● DATA IN THIS EXERCISE
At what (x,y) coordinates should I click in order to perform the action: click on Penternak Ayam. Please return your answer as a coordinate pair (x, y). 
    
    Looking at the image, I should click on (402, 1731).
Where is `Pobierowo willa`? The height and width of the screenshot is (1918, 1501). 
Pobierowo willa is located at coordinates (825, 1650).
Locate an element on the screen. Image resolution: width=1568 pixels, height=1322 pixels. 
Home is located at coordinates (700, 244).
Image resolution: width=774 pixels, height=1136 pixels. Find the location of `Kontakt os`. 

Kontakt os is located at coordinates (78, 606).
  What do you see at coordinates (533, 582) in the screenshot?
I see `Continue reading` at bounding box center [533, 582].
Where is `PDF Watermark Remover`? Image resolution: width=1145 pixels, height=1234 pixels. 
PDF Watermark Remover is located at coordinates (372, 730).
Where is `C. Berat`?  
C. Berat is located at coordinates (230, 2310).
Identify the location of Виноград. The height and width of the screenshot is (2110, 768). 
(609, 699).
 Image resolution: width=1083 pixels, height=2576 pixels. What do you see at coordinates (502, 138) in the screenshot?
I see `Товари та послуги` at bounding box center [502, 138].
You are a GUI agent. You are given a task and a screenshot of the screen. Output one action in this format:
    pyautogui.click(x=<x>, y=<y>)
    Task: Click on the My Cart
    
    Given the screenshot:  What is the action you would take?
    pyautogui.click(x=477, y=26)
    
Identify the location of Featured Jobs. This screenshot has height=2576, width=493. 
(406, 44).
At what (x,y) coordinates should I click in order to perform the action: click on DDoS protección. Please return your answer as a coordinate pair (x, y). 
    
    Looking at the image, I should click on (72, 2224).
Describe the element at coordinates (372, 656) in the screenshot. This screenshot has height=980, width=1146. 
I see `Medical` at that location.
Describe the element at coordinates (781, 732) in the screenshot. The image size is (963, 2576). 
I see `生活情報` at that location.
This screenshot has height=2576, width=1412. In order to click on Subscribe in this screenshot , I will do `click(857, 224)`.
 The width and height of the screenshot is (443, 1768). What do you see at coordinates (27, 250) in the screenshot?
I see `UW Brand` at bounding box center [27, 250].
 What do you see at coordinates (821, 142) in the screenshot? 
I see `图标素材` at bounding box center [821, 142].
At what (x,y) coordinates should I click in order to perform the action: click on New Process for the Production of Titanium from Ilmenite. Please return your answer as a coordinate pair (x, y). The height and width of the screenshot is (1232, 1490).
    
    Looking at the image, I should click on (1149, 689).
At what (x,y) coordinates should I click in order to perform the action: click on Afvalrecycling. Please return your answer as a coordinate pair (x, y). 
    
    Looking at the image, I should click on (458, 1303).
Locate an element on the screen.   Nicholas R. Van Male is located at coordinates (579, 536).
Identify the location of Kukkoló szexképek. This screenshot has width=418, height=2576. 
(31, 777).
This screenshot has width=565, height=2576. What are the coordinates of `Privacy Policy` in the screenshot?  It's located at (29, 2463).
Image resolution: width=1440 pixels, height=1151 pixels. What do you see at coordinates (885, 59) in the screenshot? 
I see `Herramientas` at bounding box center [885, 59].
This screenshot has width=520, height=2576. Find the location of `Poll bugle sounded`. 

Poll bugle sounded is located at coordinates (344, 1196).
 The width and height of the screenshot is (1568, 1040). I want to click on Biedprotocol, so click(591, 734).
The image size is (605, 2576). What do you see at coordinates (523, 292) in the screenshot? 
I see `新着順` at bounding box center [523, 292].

● GIVEN REQUEST
Reproduce verbatim everything in the items from the line containing "The image size is (605, 2576)." down to the end of the items.

● OUTPUT FOR THIS EXERCISE
The image size is (605, 2576). What do you see at coordinates (523, 292) in the screenshot? 
I see `新着順` at bounding box center [523, 292].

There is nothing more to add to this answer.